Interface element records:
= = = = =

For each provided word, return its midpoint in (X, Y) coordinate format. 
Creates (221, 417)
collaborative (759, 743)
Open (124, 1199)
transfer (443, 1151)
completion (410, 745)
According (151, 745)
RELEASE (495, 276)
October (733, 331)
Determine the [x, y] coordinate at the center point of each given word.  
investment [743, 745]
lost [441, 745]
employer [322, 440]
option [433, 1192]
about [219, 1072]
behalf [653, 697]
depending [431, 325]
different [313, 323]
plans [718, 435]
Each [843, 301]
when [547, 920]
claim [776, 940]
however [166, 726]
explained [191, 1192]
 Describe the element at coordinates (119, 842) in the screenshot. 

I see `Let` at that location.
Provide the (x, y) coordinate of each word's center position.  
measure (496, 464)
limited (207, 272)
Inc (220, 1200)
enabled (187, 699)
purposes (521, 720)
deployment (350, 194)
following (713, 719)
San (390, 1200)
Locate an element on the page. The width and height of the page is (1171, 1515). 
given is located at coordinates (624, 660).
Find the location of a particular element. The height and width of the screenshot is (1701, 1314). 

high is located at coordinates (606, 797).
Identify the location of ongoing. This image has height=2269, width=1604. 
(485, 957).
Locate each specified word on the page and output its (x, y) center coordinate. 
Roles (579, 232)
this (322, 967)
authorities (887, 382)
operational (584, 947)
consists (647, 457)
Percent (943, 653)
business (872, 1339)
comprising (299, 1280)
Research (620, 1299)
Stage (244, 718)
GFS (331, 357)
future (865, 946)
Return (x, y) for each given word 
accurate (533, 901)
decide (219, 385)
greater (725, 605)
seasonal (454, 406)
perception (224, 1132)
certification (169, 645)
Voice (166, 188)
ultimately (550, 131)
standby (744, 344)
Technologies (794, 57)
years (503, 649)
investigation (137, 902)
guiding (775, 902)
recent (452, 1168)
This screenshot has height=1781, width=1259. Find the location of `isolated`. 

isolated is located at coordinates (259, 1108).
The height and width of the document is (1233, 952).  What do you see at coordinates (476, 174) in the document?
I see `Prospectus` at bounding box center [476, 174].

= = = = =

▶ [What the task requires] Copy each of the records above word for word, keeping every line in its original order.

▶ [Written response]
For each provided word, return its midpoint in (X, Y) coordinate format. 
Creates (221, 417)
collaborative (759, 743)
Open (124, 1199)
transfer (443, 1151)
completion (410, 745)
According (151, 745)
RELEASE (495, 276)
October (733, 331)
Determine the [x, y] coordinate at the center point of each given word.  
investment [743, 745]
lost [441, 745]
employer [322, 440]
option [433, 1192]
about [219, 1072]
behalf [653, 697]
depending [431, 325]
different [313, 323]
plans [718, 435]
Each [843, 301]
when [547, 920]
claim [776, 940]
however [166, 726]
explained [191, 1192]
 Describe the element at coordinates (119, 842) in the screenshot. 

I see `Let` at that location.
Provide the (x, y) coordinate of each word's center position.  
measure (496, 464)
limited (207, 272)
Inc (220, 1200)
enabled (187, 699)
purposes (521, 720)
deployment (350, 194)
following (713, 719)
San (390, 1200)
Locate an element on the page. The width and height of the page is (1171, 1515). 
given is located at coordinates (624, 660).
Find the location of a particular element. The height and width of the screenshot is (1701, 1314). 

high is located at coordinates (606, 797).
Identify the location of ongoing. This image has height=2269, width=1604. 
(485, 957).
Locate each specified word on the page and output its (x, y) center coordinate. 
Roles (579, 232)
this (322, 967)
authorities (887, 382)
operational (584, 947)
consists (647, 457)
Percent (943, 653)
business (872, 1339)
comprising (299, 1280)
Research (620, 1299)
Stage (244, 718)
GFS (331, 357)
future (865, 946)
Return (x, y) for each given word 
accurate (533, 901)
decide (219, 385)
greater (725, 605)
seasonal (454, 406)
perception (224, 1132)
certification (169, 645)
Voice (166, 188)
ultimately (550, 131)
standby (744, 344)
Technologies (794, 57)
years (503, 649)
investigation (137, 902)
guiding (775, 902)
recent (452, 1168)
This screenshot has height=1781, width=1259. Find the location of `isolated`. 

isolated is located at coordinates (259, 1108).
The height and width of the document is (1233, 952).  What do you see at coordinates (476, 174) in the document?
I see `Prospectus` at bounding box center [476, 174].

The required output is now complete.